_TESTO DEL DOCUMENTO_:
——

Meri ma non per sempre. Meri Malucchi se n’è andata, era il 24 agosto. Quindici mesi di lotta, sfida, combattimento, una guerra di resistenza a oltranza, assediata da un cancro che l’ha privata a poco a poco di tutto, tranne che della voglia di vivere.
Meri era l’anima dei CanNibali, lo storico gruppo di sostenitori di Vincenzo nonché di tutti i ragazzi della Mastromarco, da Damiano Caruso ad Alberto Bettiol, di cui Bruno Malucchi era il presidente gentiluomo, figura di riferimento - non solo del ciclismo - ai piedi del San Baronto. I CanNibali inseguivano la loro stella cometa sulle Alpi e sui Pirenei, s’insediavano su un tornante o un rettilineo, parcheggiavano camper e piantavano tende, accendevano griglie e stappavano bottiglie, ospitavano tutti per niente, perfino i sostenitori di Giovanni Visconti, l’eterno rivale di Nibali, dalla Sicilia alla Toscana con identica amore, passione e rivalità.

——

_ESTRATTI DEI DATI_:

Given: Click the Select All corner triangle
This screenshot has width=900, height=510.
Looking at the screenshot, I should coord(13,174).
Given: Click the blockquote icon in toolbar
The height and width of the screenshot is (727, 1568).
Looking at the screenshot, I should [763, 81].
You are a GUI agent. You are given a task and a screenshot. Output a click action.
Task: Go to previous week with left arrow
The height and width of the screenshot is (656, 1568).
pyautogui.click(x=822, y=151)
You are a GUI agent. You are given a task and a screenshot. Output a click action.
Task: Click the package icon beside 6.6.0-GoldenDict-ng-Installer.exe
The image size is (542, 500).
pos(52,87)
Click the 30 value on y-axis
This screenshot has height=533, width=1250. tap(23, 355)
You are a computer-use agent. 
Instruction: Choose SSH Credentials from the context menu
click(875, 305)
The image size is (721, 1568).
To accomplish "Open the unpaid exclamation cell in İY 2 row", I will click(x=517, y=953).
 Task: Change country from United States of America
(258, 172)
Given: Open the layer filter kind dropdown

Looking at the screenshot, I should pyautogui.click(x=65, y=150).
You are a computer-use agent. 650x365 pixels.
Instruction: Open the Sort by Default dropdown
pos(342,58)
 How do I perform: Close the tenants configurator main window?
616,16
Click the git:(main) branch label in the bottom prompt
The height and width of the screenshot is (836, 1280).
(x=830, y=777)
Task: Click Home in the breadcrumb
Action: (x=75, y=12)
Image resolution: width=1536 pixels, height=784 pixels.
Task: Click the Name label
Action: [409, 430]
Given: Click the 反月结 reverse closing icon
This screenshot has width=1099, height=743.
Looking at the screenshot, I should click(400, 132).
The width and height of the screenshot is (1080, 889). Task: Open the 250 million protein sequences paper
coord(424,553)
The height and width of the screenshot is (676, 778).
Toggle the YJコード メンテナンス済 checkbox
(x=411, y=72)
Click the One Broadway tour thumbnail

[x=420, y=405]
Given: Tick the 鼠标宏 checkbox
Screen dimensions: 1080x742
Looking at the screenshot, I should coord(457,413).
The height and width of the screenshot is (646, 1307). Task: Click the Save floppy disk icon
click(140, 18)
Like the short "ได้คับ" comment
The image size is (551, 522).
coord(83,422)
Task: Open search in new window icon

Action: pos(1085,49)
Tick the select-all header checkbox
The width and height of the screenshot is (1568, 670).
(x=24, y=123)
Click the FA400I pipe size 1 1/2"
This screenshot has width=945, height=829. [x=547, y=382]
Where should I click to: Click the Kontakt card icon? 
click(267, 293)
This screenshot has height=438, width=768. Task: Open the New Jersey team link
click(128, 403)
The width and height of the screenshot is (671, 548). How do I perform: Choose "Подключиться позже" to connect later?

——

_OBIETTIVO DEL COMPITO_:
Trascrivi dal testo su Meri Malucchi il tratto che va da "Meri era l’anima" fino a "passione e rivalità.". I dati provengono da un'altra fonte.

_RISPOSTA AL COMPITO_:
Meri era l’anima dei CanNibali, lo storico gruppo di sostenitori di Vincenzo nonché di tutti i ragazzi della Mastromarco, da Damiano Caruso ad Alberto Bettiol, di cui Bruno Malucchi era il presidente gentiluomo, figura di riferimento - non solo del ciclismo - ai piedi del San Baronto. I CanNibali inseguivano la loro stella cometa sulle Alpi e sui Pirenei, s’insediavano su un tornante o un rettilineo, parcheggiavano camper e piantavano tende, accendevano griglie e stappavano bottiglie, ospitavano tutti per niente, perfino i sostenitori di Giovanni Visconti, l’eterno rivale di Nibali, dalla Sicilia alla Toscana con identica amore, passione e rivalità.